◆ **Task set**
1. Reproduce the passage from the forum thread on NAT type, from "i've tried opening" up to and including "be GREAT! thanks!".
2. Name every username that has a post in the forum thread on NAT type.

# Can't open nat type even after opening ports!



## Xboxplayer (Aug 29, 2010)

I can't seem to open my NAT type on my xbox no matter what i do. i havent noticed any problems with my NAT type until just recently. I've had to open my xbox's NAT type before and it worked but it wont seem to work now. it could be the new router but i dont know. I am using a linksys wrt320n wireless router on a wired connection to my xbox and a motorolla SBV5220 SURFboard modem that was provided by my isp which is time warner cable. and im using an xbox 360 elite but i dont know if that really matters. 
i've tried opening my ports on my router to my xbox while using a static ip adress on my xbox but that didnt work. i called xbox to see if they could help and we reset my modem and router several times but that didnt work because they didnt have any other suggestions. i contacted my isp and they sent someone out to check everything but all he did was replace our old cable with a thicker one which of course didnt help. and i tried contacting linksys but they were no help at all.
so if anyone could provide me with any help that would be GREAT! thanks!


----------



## Xboxplayer (Aug 29, 2010)

oh yeah and the nat type is staying at moderate. please help!


----------



## Xboxplayer (Aug 29, 2010)

come on someone please help! any info would be greatly appreciated!


----------



## af3 (Jun 18, 2008)

I hate to be a pain, but the XBOX folks answer questions in this section:
http://www.techsupportforum.com/f142/

Here is a step-by-step that may help:
http://www.360-hq.com/xbox-tutorials-18.html


----------



## Xboxplayer (Aug 29, 2010)

af3 said:


> I hate to be a pain, but the XBOX folks answer questions in this section:
> http://www.techsupportforum.com/f142/
> 
> Here is a step-by-step that may help:
> http://www.360-hq.com/xbox-tutorials-18.html


oh ok thanks. i wasnt sure which topic to put it under. but nah even that didnt help :/ thanks anyways. does anyone else know of anything that might work?


----------



## Xboxplayer (Aug 29, 2010)

i just moved this topic but my problem still hasn't been solved. PLEASE help! http://www.techsupportforum.com/f14...n-after-opening-ports-515663.html#post2901432


----------



## bwolfje (Jul 26, 2010)

Hi,

please connect the xbox to your modem directly, this way we can rule out the modem.

Sometimes the modems come with NAT to, so it might be possible that the modem is playing up.

please give it a go and let us know how it went


----------



## Xboxplayer (Aug 29, 2010)

bwolfje said:


> Hi,
> 
> please connect the xbox to your modem directly, this way we can rule out the modem.
> 
> ...


i did that but it wouldn't let me connect to it immediately i had to restart it a couple of times to get it to let me connect to it. but the nat was open when it did connect. im starting to think its a combination of the router and modem that is causing the problems.

◆ **Rows on where targets appear**
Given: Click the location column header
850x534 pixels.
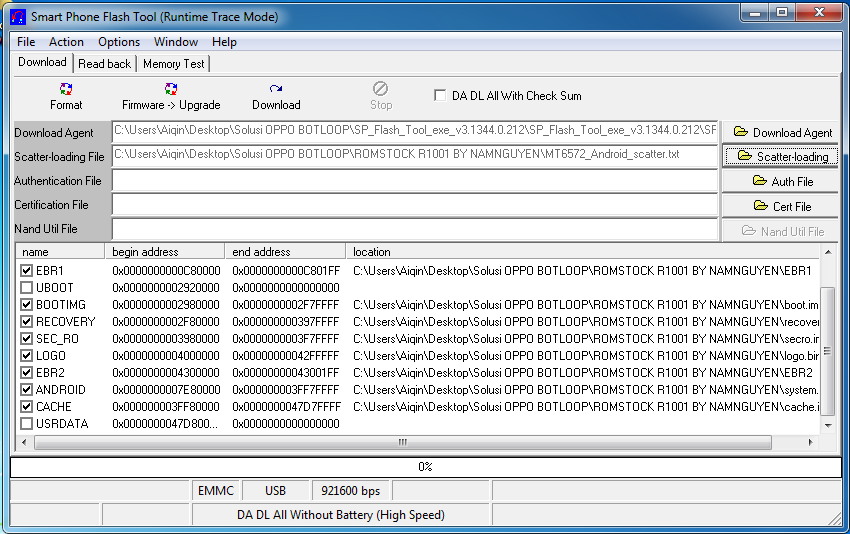Looking at the screenshot, I should pyautogui.click(x=580, y=252).
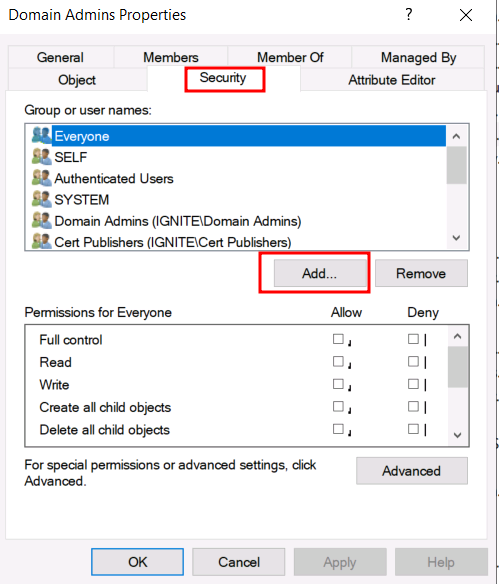This screenshot has width=499, height=584.
Task: Click the Add... button
Action: (x=320, y=273)
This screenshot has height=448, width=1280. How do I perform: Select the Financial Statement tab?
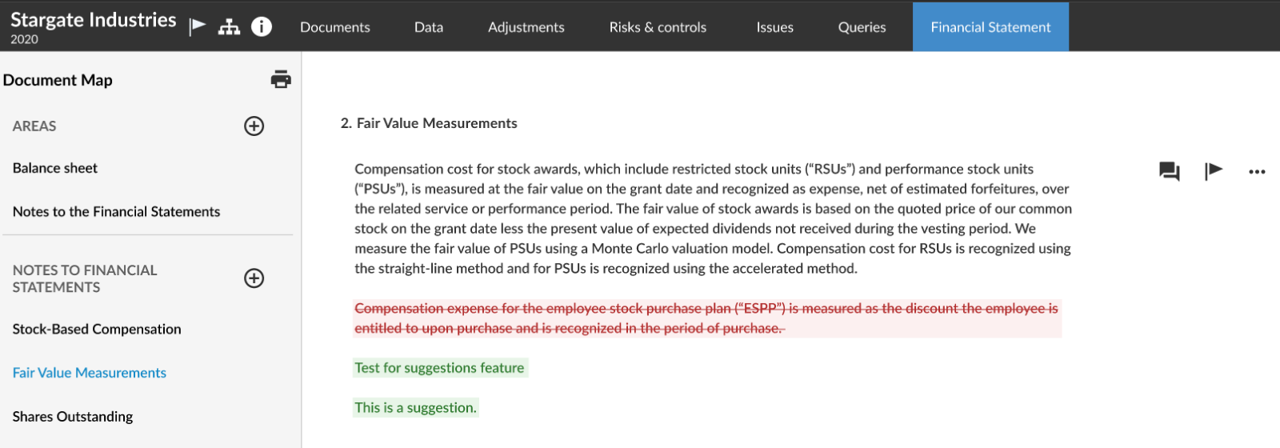click(990, 27)
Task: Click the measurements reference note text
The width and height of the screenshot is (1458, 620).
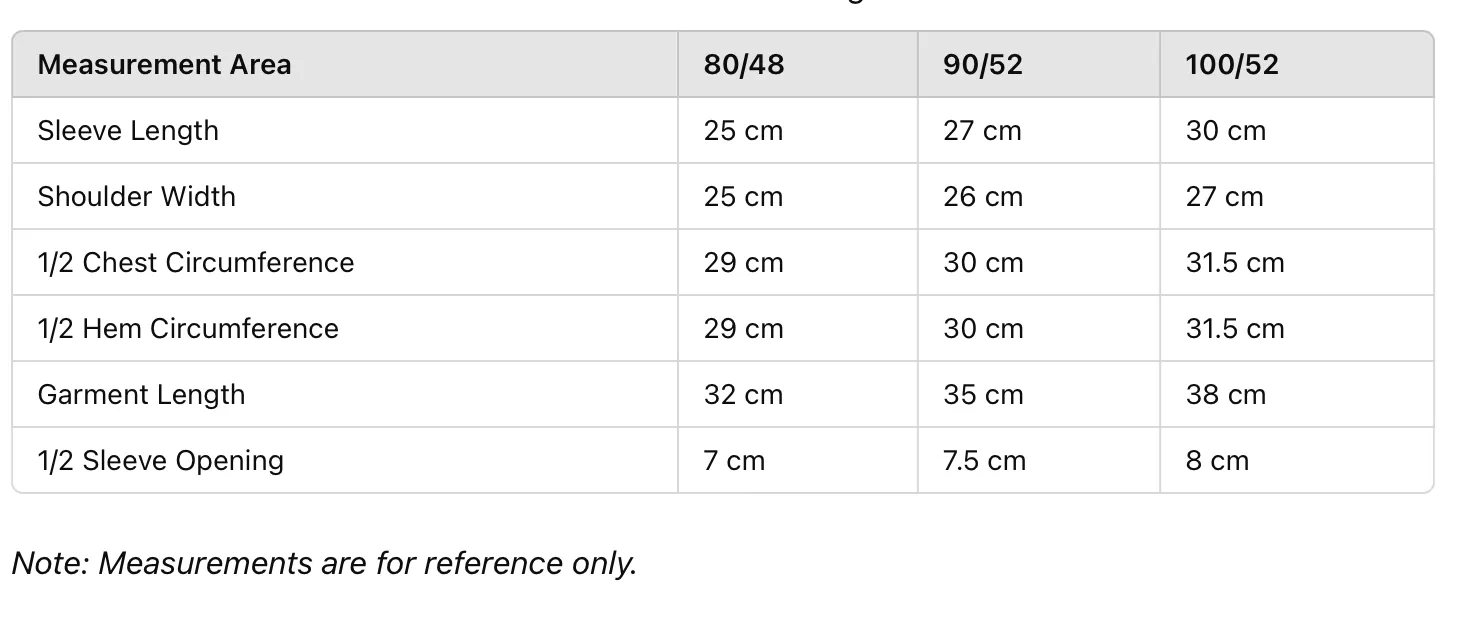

◆ **Complete answers**
1.
i've tried opening my ports on my router to my xbox while using a static ip adress on my xbox but that didnt work. i called xbox to see if they could help and we reset my modem and router several times but that didnt work because they didnt have any other suggestions. i contacted my isp and they sent someone out to check everything but all he did was replace our old cable with a thicker one which of course didnt help. and i tried contacting linksys but they were no help at all.
so if anyone could provide me with any help that would be GREAT! thanks!

2. Xboxplayer, af3, bwolfje